Diz-se, com frequência, que o parlamentarismo é apresentado como uma
panaceia toda vez que o País passa por alguma crise política ou de
governabilidade, mas que os problemas de crescimento econômico,
inflação, salários, emprego, desenvolvimento e, sobretudo, de injustiça
social não serão resolvidos pelo sistema de governo. A meu ver, não se
trata de criar ou recriar panaceias, mas de encontrar uma forma de
governo que aumente as possibilidades de os problemas nacionais serem
mais bem enfrentados e equacionados.
É, também, corriqueira a crítica de que, no parlamentarismo, o
fisiologismo e a cooptação exercerão de forma plena e livre sua
influência negativa no processo político brasileiro. Esse é um argumento
equivocado, que tem como ponto mais fraco o fato de ignorar que, num
sistema parlamentarista, o Congresso passa a ser corresponsável pelas
decisões do Executivo, aprovando os programas de governo e a composição
do próprio gabinete. Estas atribuições constituem um poderoso fator para
atenuar os vícios e reforçar as qualidades do Parlamento. Sem um
Congresso forte e responsável, a democracia sempre sairá perdendo.
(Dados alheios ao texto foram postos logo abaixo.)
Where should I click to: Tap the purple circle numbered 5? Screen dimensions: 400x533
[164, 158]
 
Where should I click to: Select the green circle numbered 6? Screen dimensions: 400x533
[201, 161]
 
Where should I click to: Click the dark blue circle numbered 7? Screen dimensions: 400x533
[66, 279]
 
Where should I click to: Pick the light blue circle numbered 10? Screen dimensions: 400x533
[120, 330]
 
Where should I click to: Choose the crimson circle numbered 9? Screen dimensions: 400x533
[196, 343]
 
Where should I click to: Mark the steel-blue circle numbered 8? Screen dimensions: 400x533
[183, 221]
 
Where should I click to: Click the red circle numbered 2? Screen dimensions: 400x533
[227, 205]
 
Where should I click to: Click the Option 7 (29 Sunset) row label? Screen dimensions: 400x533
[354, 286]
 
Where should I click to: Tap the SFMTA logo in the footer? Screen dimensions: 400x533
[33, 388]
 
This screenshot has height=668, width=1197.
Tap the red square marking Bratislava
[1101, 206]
Arraigar-se na máxima de que no Brasil o presidencialismo é o sistema de
governo que tem tradição, por ter cruzado toda a história da República,
e que ao parlamentarismo falta condição semelhante é opor-se, como
princípio, a todas as possibilidades de mudanças institucionais
significativas, sugerindo que elas sempre conduzirão ao desconhecido.
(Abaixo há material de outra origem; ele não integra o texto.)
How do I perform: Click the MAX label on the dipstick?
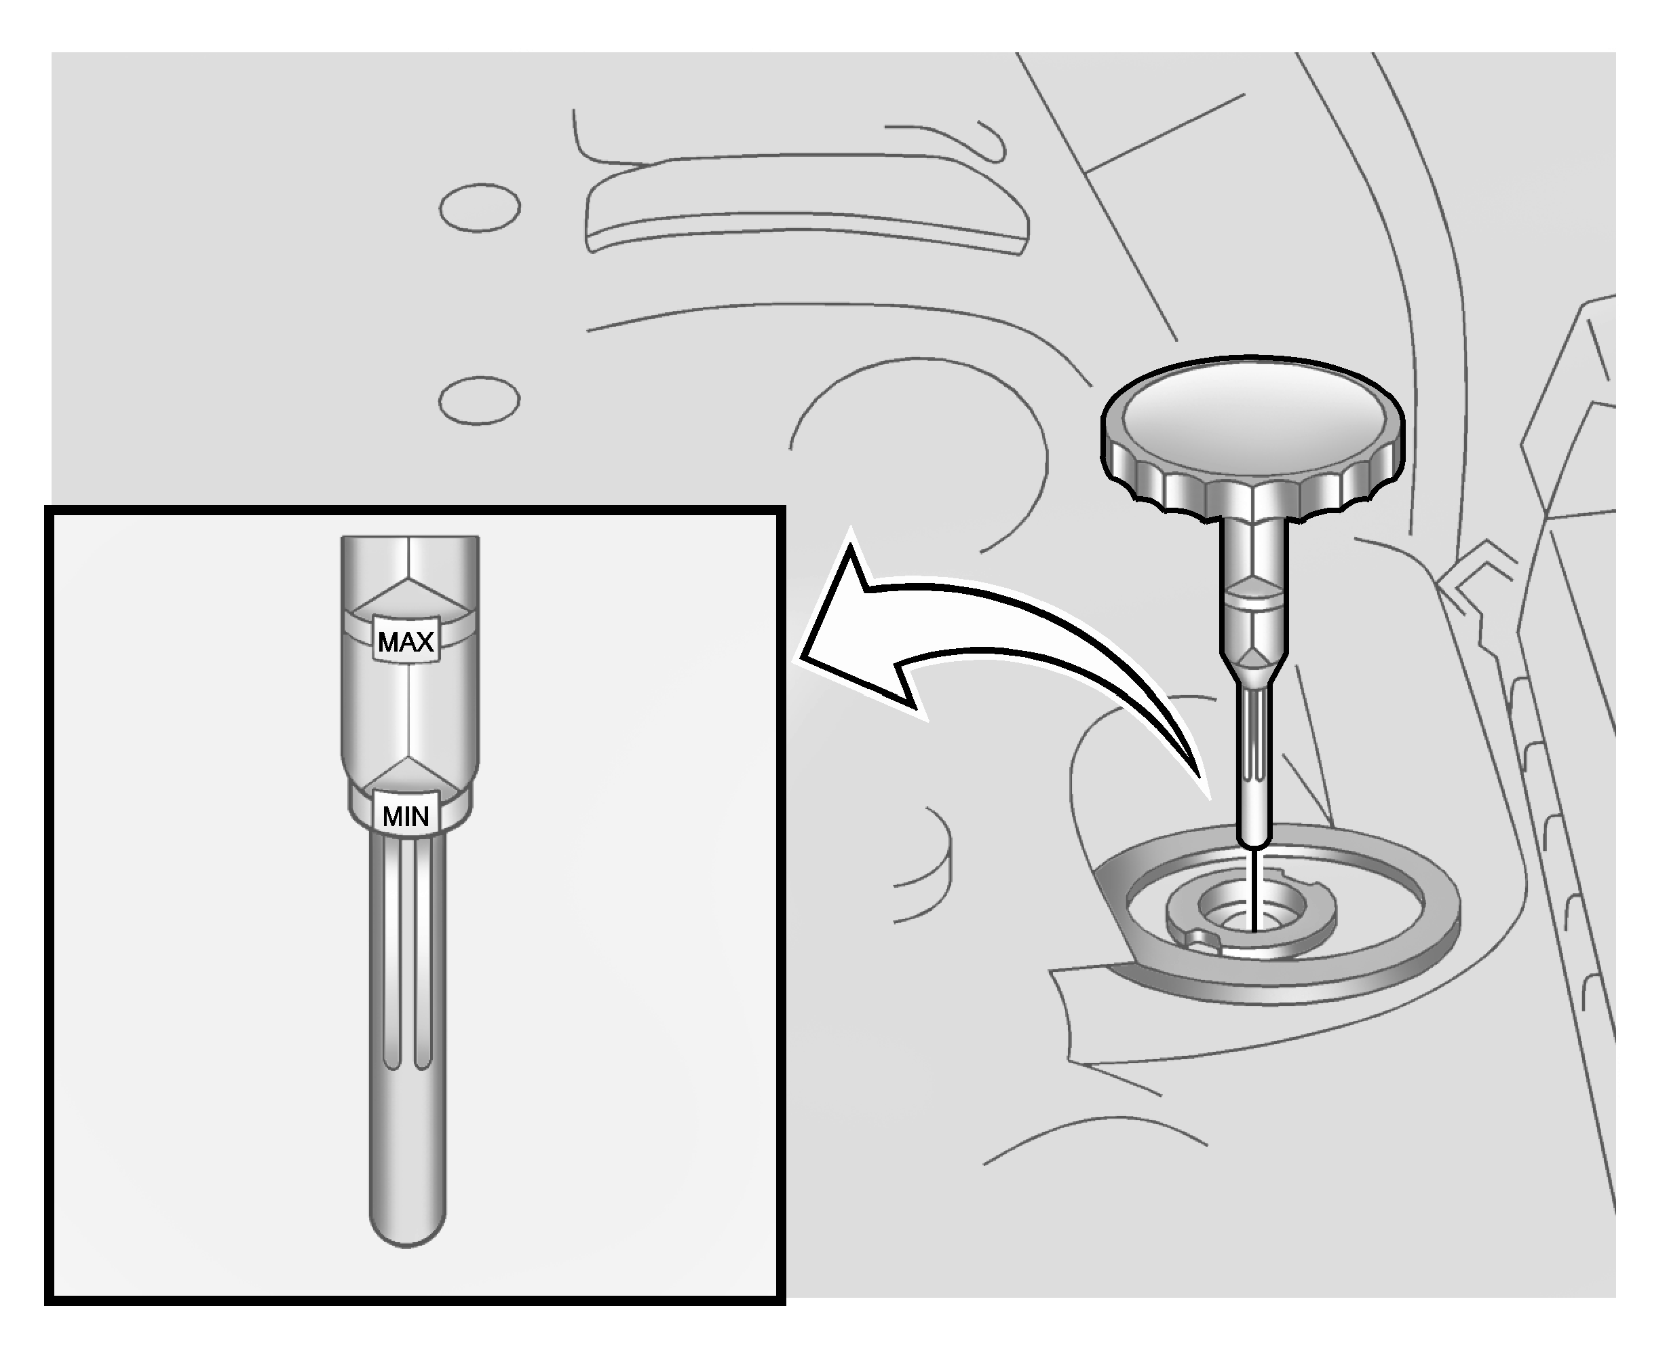click(405, 641)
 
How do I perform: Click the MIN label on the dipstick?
click(405, 815)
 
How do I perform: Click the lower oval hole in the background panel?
click(479, 400)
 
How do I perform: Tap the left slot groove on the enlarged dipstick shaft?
click(392, 955)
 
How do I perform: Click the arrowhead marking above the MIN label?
click(408, 772)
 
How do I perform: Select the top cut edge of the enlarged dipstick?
click(410, 538)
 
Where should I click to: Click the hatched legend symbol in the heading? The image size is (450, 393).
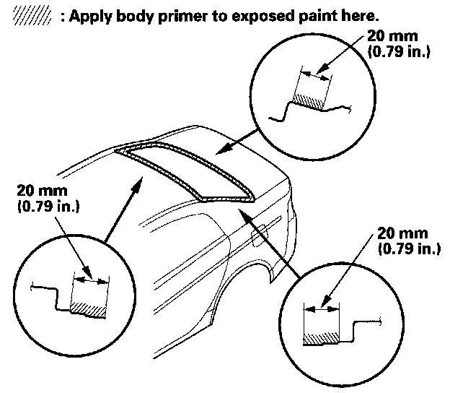point(25,14)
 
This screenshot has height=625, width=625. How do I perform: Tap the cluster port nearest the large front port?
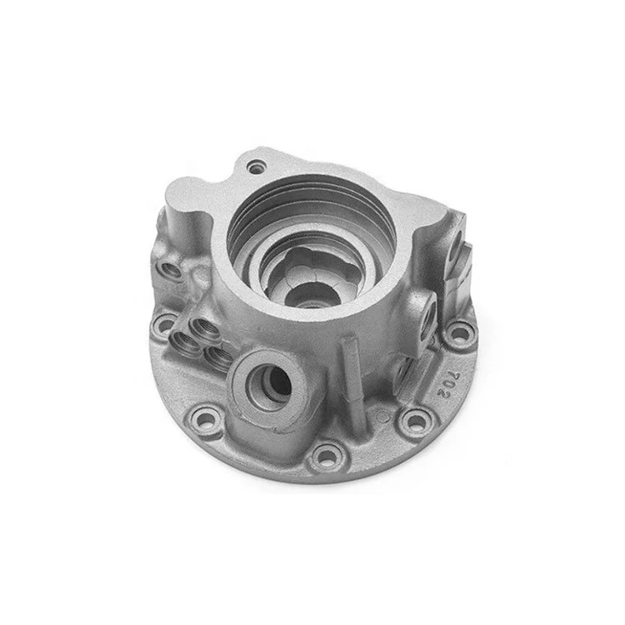(218, 358)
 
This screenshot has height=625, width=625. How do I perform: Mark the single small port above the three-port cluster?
(173, 272)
Mas esse desconhecido e os horrores que comporta não são, contudo,
explicitados.Ficar preso à ideia de que o presidencialismo é bom, mas o presidente em
exercício, seja quem for, é que não é bom é imaginar que as crises
políticas e econômicas às quais o Brasil está sujeito podem ser
separadas do sistema de governo que as envolve.
Defendo o parlamentarismo porque acredito que é possível e necessário um
Poder Executivo mais forte. Quando digo isso, evidentemente, não estou
falando num Executivo repressor dos direitos individuais ou sociais, ou
que tenha força para oprimir o Legislativo. Penso exclusivamente num
governo com capacidade para definir e implementar políticas públicas de
forma mais coerente, persistente, que tenham como resultado concreto o
crescimento e o desenvolvimento do Brasil. Penso na eficácia, na
legitimidade e na flexibilidade do sistema de governo, num contexto
democrático cada vez mais fortalecido.